Day 1: Unboxing, Parts Layout & Image Uploading.
Unpack everything and lay out the chassis, motors, arm servos, Pi mount, camera, and hardware.
Take images of all parts, rename images to correct naming scheme, upload images to GitHub repo.
Day ?: Assembly.
Assemble the tank tracks and motor brackets—follow the Adeept manual step by step.
Mount the 4-DOF arm onto the chassis. Snug everything down, but don’t over-tighten.
Attach the Raspberry Pi to the chassis, camera module, and the motor-driver board via the GPIO header.
Day ?: Flash & Boot the Pi.
Flash Raspberry Pi OS Lite (or Desktop if you like a GUI) onto your microSD with Raspberry Pi Imager.
Enable SSH & Wi-Fi by dropping an empty ssh file and a wpa_supplicant.conf onto the boot partition.
First boot: SSH in, update the system (sudo apt update && sudo apt full-upgrade), and reboot.
Day ?: Python Environment & Motor Test.
Create a project folder on the Pi (~/rasptank) and a Python venv (python3 -m venv .venv).
Install dependencies:
source .venv/bin/activate
pip install RPi.GPIO adafruit-circuitpython-servokit flask
Write a quick script to spin each motor forward/back so you know your wiring is correct.

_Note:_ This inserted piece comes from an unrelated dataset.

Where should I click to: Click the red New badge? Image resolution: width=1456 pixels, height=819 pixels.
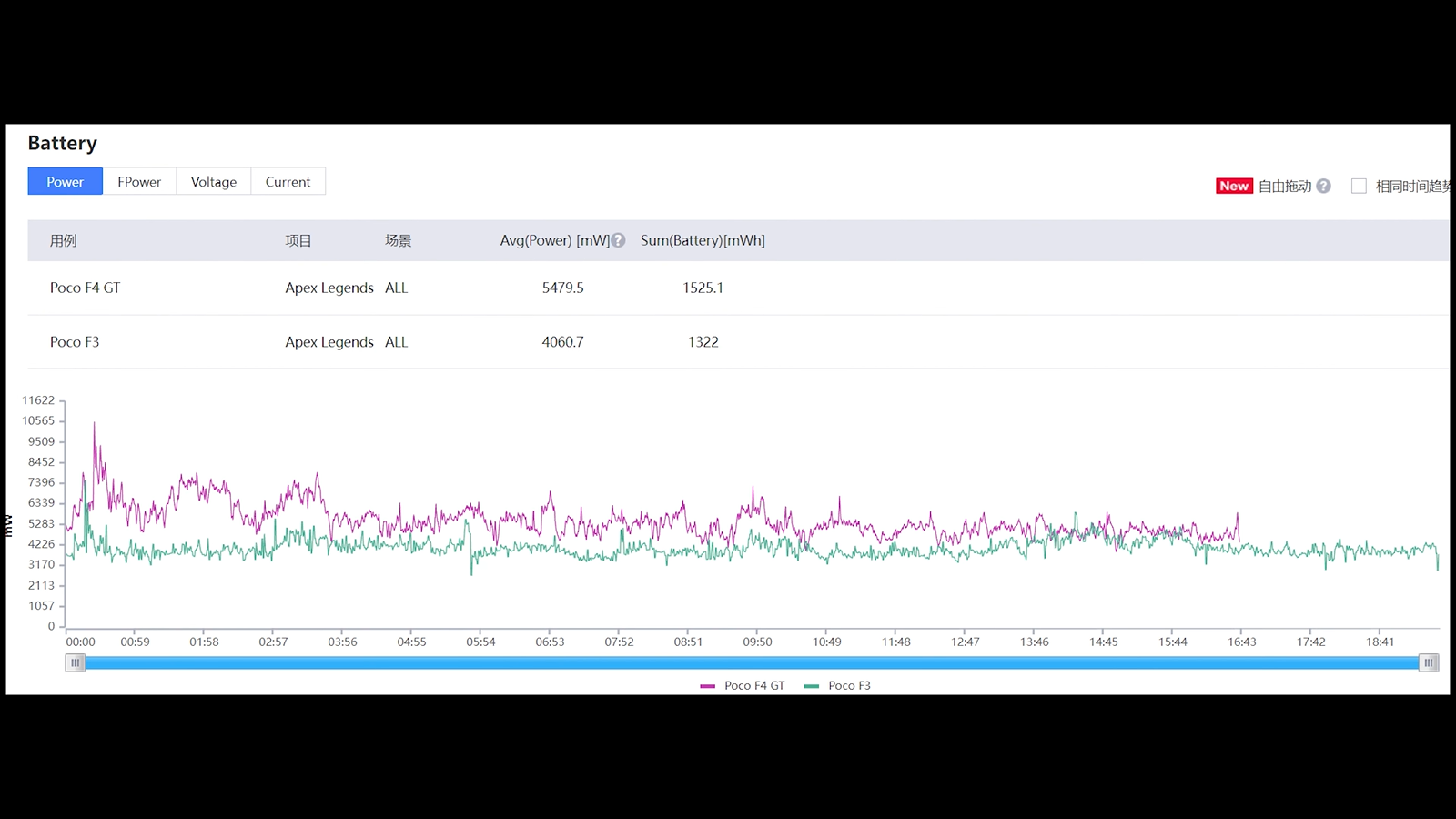click(1234, 187)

Commit it to a simple Git repo.
Day ?: Robotic Arm Control.
Install the ServoKit library (it handles I²C PWM for your 4-DOF arm).

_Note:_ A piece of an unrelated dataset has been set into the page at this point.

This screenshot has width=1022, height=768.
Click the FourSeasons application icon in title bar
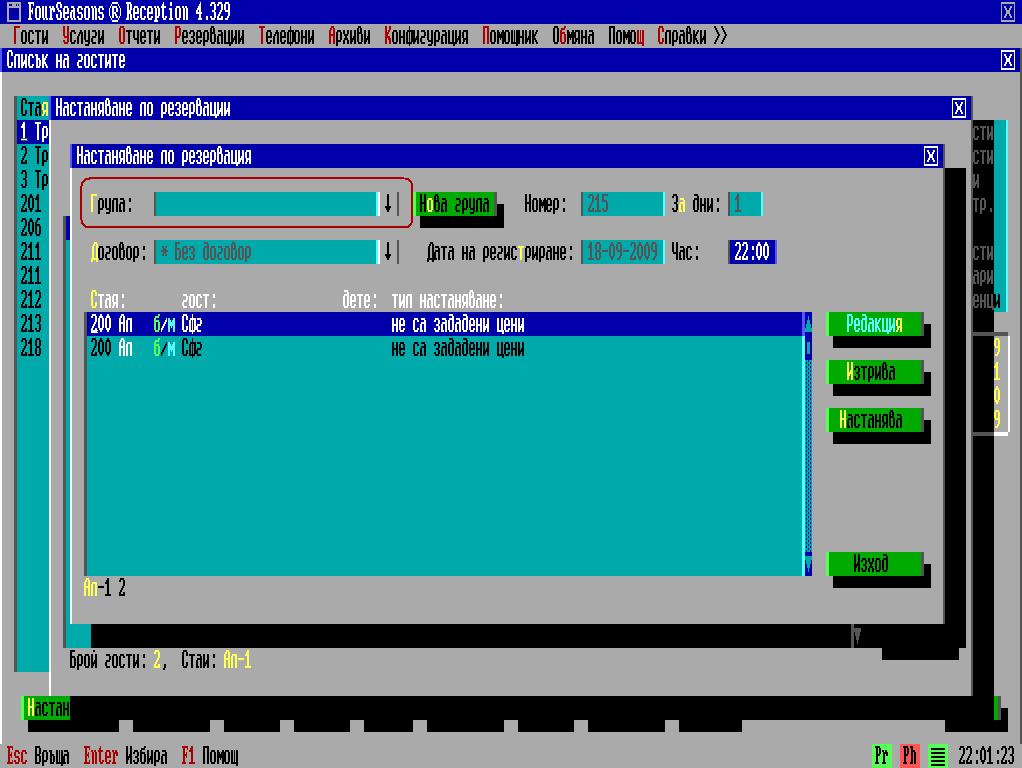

pip install adafruit-circuitpython-servokit
Experiment in Python REPL to move each joint a few degrees. Build a small “arm.py” module of functions like lift_gripper(), lower_arm(), etc.
Day ?: Camera & OpenCV Setup.
Enable the camera interface (sudo raspi-config) and reboot.
Install OpenCV (there are quick builds on Pi or use pip install opencv-python-headless).
Test a webcam capture script that shows your camera feed and can take snapshots.
Day ?: Target Tracking & Web Control.
Combine the arm & camera: write an OpenCV loop that detects a colored object (say, a red ball) and prints its X/Y.
Map X/Y to simple pan/tilt motions on your arm or skid-steer motors.
Optional: Spin up a tiny Flask server with endpoints like /forward, /left, /arm/up, letting you drive the tank from a phone browser over Wi-Fi.
Notes On Build & Progress.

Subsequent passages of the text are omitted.